Why breathing exercises work
Slowing the breath — especially lengthening the exhale — gently shifts the body out of fight-or-flight and into a calmer state. It is one of the few things you can do anywhere, for free, to create a little space between a trigger and your reaction. Turn it into a daily habit with a meditation timer, or drift off afterwards with the white noise generator.
FAQ
What is the best breathing exercise for anxiety?
Start with Calm or 4-7-8 — both lengthen the exhale, the part of the breath that signals your body to relax. If focusing on the breath ever increases anxiety, switch to a gentler rhythm or simply stop; breathing practice should feel supportive, never forced.
How long should I do breathing exercises?
Two to five minutes is enough to feel a shift. Short and regular beats long and occasional — a couple of minutes a day builds a real habit.
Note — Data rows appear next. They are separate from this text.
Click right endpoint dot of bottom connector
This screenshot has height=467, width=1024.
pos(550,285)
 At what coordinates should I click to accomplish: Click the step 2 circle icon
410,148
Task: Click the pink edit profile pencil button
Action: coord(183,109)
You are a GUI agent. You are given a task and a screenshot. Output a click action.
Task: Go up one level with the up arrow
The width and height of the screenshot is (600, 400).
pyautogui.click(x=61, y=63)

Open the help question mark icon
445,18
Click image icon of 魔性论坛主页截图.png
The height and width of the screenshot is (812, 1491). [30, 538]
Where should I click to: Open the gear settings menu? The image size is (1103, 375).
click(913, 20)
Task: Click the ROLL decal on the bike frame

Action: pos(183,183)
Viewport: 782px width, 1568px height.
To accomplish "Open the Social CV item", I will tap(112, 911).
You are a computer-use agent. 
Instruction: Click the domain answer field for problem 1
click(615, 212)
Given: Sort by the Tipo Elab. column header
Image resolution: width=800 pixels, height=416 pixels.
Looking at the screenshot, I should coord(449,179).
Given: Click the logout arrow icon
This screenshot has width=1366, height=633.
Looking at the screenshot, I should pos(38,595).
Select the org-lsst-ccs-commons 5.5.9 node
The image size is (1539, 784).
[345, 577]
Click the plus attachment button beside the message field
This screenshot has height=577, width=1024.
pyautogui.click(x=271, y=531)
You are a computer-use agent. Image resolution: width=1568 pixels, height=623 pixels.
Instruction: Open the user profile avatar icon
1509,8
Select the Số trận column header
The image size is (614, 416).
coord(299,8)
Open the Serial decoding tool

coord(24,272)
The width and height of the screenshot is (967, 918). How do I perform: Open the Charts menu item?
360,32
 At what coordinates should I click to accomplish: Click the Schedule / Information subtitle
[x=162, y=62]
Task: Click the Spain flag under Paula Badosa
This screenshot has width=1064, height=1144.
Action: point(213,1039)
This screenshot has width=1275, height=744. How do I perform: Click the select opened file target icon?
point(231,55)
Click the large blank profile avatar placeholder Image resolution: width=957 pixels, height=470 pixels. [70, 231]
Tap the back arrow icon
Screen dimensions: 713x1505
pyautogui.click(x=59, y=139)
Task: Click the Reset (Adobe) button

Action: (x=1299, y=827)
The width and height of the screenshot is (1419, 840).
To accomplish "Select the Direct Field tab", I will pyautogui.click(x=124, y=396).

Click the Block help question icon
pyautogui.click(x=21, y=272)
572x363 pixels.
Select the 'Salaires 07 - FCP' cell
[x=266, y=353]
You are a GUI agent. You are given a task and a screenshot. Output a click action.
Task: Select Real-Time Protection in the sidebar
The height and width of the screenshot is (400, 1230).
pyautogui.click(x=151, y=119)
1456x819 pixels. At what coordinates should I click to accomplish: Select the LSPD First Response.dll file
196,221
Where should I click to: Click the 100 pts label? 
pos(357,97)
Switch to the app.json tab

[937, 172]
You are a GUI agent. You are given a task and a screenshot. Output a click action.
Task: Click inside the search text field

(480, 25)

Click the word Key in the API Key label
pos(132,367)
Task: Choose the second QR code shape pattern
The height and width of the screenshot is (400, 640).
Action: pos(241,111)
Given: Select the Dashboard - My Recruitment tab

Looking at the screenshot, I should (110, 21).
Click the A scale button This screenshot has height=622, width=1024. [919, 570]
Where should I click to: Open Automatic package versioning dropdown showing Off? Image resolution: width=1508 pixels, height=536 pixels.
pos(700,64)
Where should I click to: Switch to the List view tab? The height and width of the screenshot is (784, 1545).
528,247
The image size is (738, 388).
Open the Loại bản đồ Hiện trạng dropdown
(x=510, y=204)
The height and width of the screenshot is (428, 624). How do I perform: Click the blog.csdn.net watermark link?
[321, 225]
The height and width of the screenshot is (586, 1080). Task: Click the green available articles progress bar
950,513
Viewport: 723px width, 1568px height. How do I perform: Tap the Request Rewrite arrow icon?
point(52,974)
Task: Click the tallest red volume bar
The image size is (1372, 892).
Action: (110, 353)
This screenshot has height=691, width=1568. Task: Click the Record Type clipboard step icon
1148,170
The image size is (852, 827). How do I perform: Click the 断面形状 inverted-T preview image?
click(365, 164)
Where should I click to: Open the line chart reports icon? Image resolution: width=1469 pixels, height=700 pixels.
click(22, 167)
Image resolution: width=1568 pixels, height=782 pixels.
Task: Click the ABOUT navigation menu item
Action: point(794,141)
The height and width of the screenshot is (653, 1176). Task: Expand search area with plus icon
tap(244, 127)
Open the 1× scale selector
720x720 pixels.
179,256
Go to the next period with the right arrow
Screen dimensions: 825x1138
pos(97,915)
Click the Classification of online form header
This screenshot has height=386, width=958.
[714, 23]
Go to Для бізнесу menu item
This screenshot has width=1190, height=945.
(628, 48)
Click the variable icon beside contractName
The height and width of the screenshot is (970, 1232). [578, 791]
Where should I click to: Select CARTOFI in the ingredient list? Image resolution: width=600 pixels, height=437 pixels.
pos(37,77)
Is this breathing tool free?
Yes — completely free, with no sign-up and no ads. Use it as often as you like, on any device.
Can breathing exercises help me sleep?
Many people find 4-7-8 or Calm helpful at bedtime because the long exhale slows the heart rate. Pair it with the noise generator for a calmer wind-down, or get guided sessions in the Ema app.
This tool is for general wellbeing and is not a substitute for medical care.